*Trecho do artigo*.
|---|
13 abril 2022

Brasil e China no século XXI: A construção de uma parceria estratégica

Artigo sintetiza os principais pontos do livro “Brazil-China Relations in the Twenty-first Century: the making of a strategic partnership”, e argumenta que independente do que aconteça nos próximos anos, a China seguirá como um país fundamental na política externa brasileira

Artigo sintetiza os principais pontos do livro “Brazil-China Relations in the Twenty-first Century: the making of a strategic partnership”, e argumenta que independentemente do que aconteça nos próximos anos, a China seguirá como um país fundamental na política externa brasileira

Os presidentes Jair Bolsonaro e Xi Jinping se cumprimentam durante evento em Pequim (Divulgação/Isac Nóbrega/PR)

Por Maurício Santoro*

Meu pai nasceu em Marabá, uma pequena cidade no interior da Amazônia. Certa vez ele me disse: “Quando eu era criança, na década de 1940, nunca imaginei que um dia teria um filho que estuda mandarim e pesquisa China.” Contudo, sua cidade natal recebeu bilhões de dólares em investimentos chineses, em ferrovias e fábricas, consolidando-se como um centro regional de transporte, mineração e processamento de minério de ferro. É um símbolo da recente jornada sino-brasileira. A China agora é chave para o bem-estar econômico brasileiro, quer vivamos em Brasília, São Paulo, Rio de Janeiro ou Marabá.

A relação entre Brasil e China foi definida pelos dois governos como “parceria estratégica”. O termo foi inventado por seus diplomatas na década de 1990, em uma tentativa de designar uma perspectiva de longo prazo para diálogos que consideravam essenciais, mas que eram diferentes de uma aliança tradicional, como pactos militares.
|---|
*Excertos de dados*.

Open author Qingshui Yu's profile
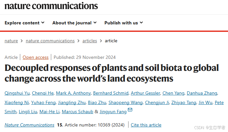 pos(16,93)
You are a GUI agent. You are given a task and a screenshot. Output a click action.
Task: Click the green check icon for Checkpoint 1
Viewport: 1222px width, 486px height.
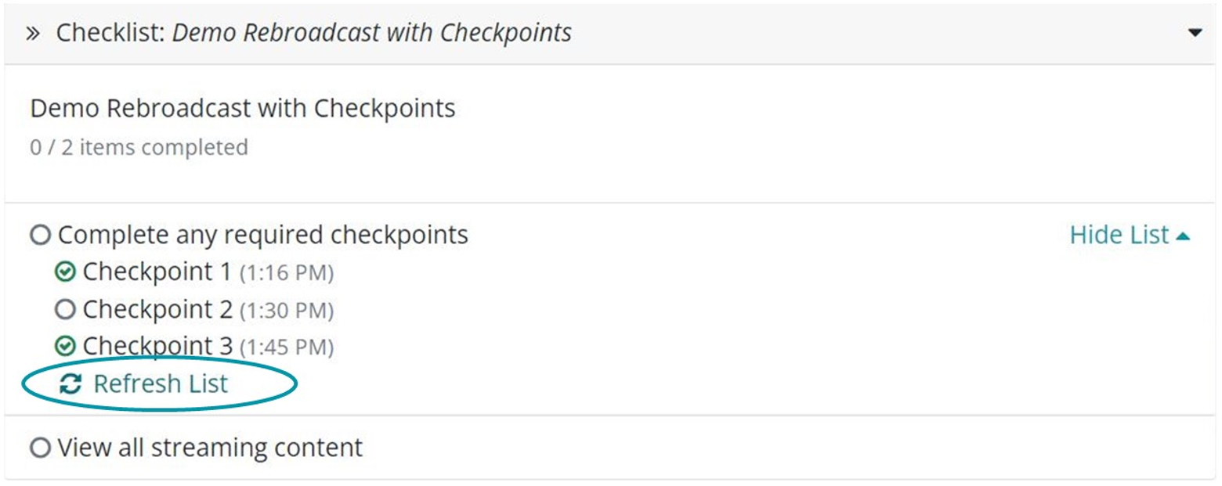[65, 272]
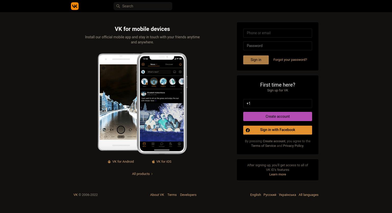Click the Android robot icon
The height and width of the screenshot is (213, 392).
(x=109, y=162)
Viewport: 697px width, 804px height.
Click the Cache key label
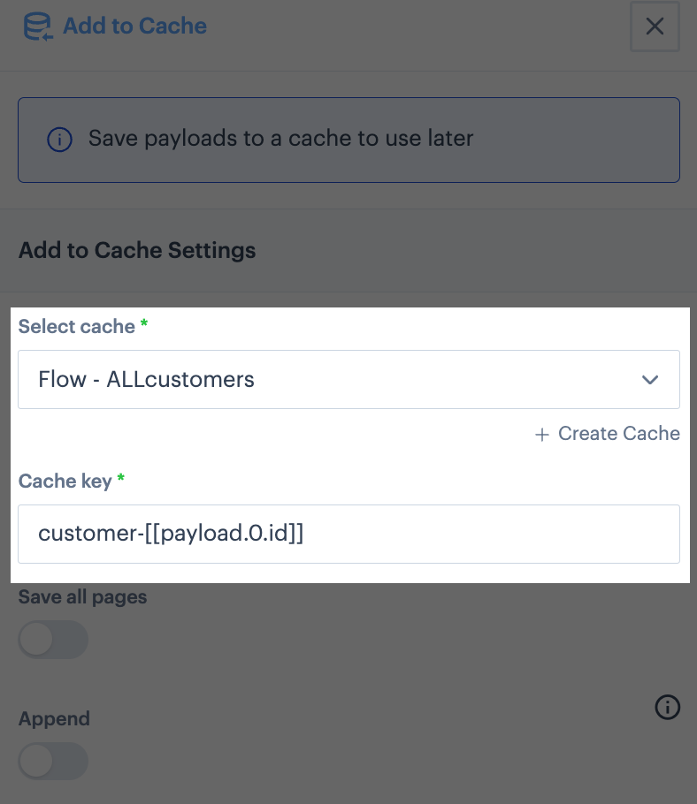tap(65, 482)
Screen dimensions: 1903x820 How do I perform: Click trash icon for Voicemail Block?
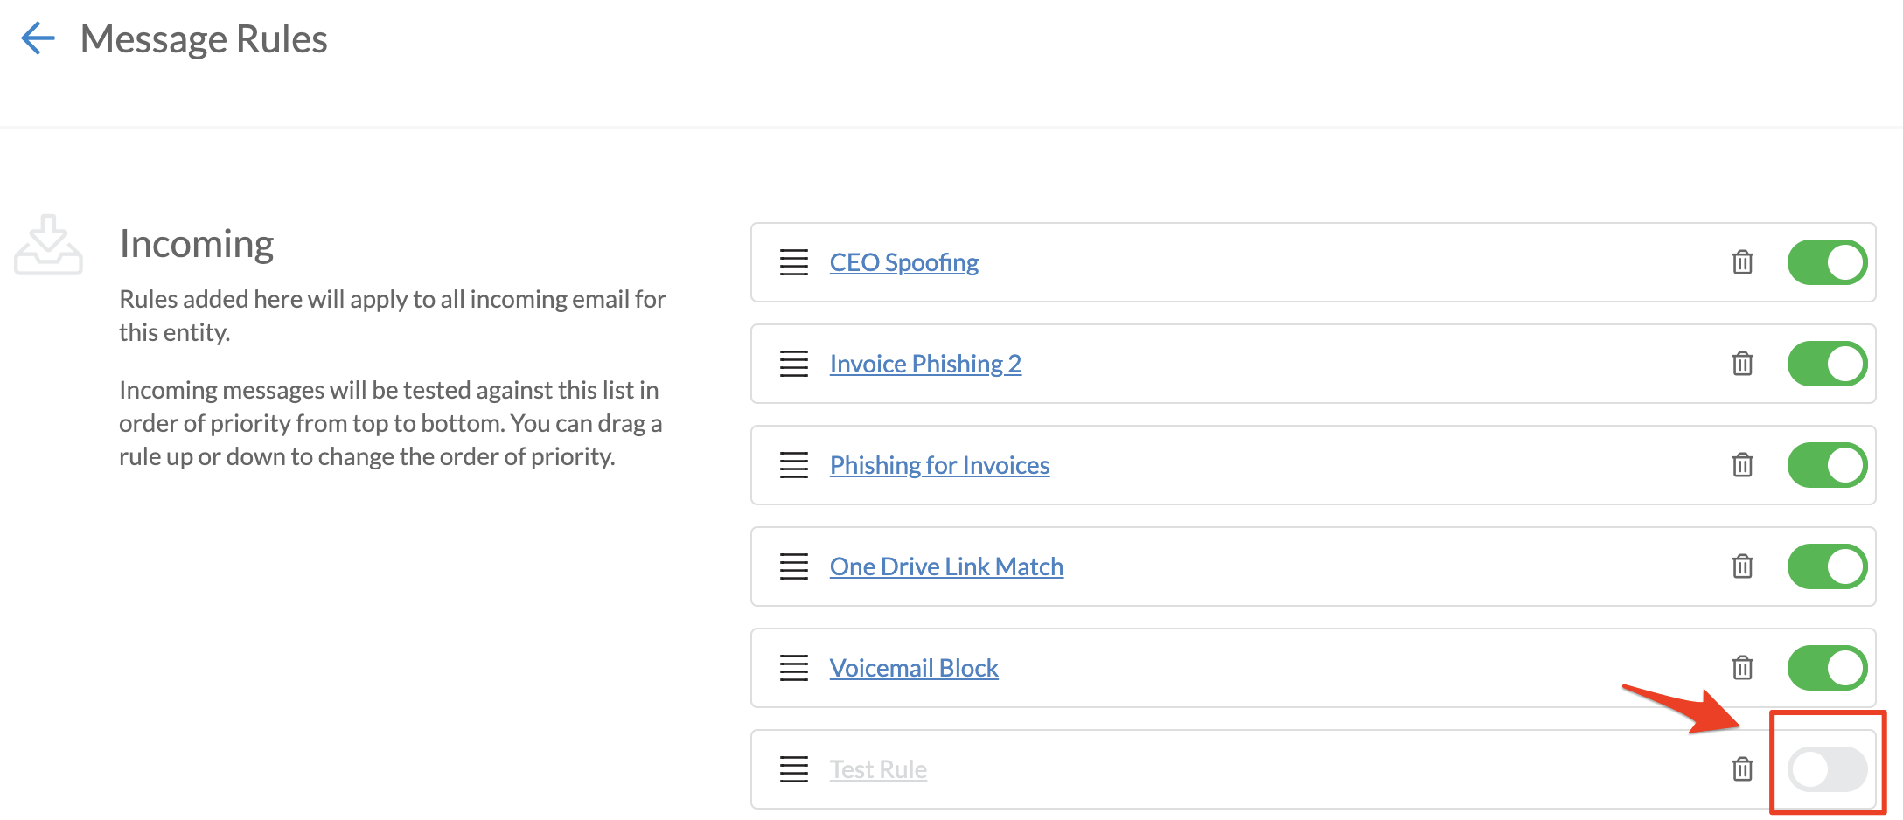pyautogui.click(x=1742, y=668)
|---|
*Questão A*.
Segundo o artigo sobre Brasil e China, em que década os diplomatas criaram o termo "parceria estratégica"?
*Questão B*.
Retome o artigo sobre Brasil e China e dê continuidade ao texto a partir da última frase.
A listagem é um material à parte, sem relação com o artigo.

*Resposta A*.
Na década de 1990.

*Resposta B*.
A parceria estratégica sino-brasileira foi construída a partir de dois pilares. O primeiro é o esforço para promover o desenvolvimento, em termos de incentivo ao comércio, aos investimentos e a colaborações educacionais, científicas e tecnológicas. O segundo são os entendimentos diplomáticos em organizações multilaterais para buscar uma ordem global mais equilibrada, multipolar.

O início: aliados distantes
O início da relação diplomática entre o Brasil e a República Popular da China foi um diálogo inusitado entre um general anticomunista brasileiro e o governo de Mao Tsé-Tung. A decisão ocorreu pelo reconhecimento mútuo da importância de cada nação na política internacional da década de 1970, em meio a transformações mundiais que abriam rachaduras nas rígidas divisões da Guerra Fria.

Naqueles anos os Estados Unidos e a China iniciaram uma aproximação para conter a União Soviética. Embora o processo do reconhecimento diplomático do governo comunista chinês só fosse ser completado em 1979, o começo do diálogo criou oportunidades para que outros governos seguissem os passos de Washington. Isso foi particularmente forte na América Latina. No início da década de 1970 quase todos os países da região reconheciam diplomaticamente Taiwan, e não o governo da República Popular da China, estabelecida após a revolução de 1949 – as únicas exceções eram Cuba e Chile, mais afins ideologicamente aos marxistas chineses.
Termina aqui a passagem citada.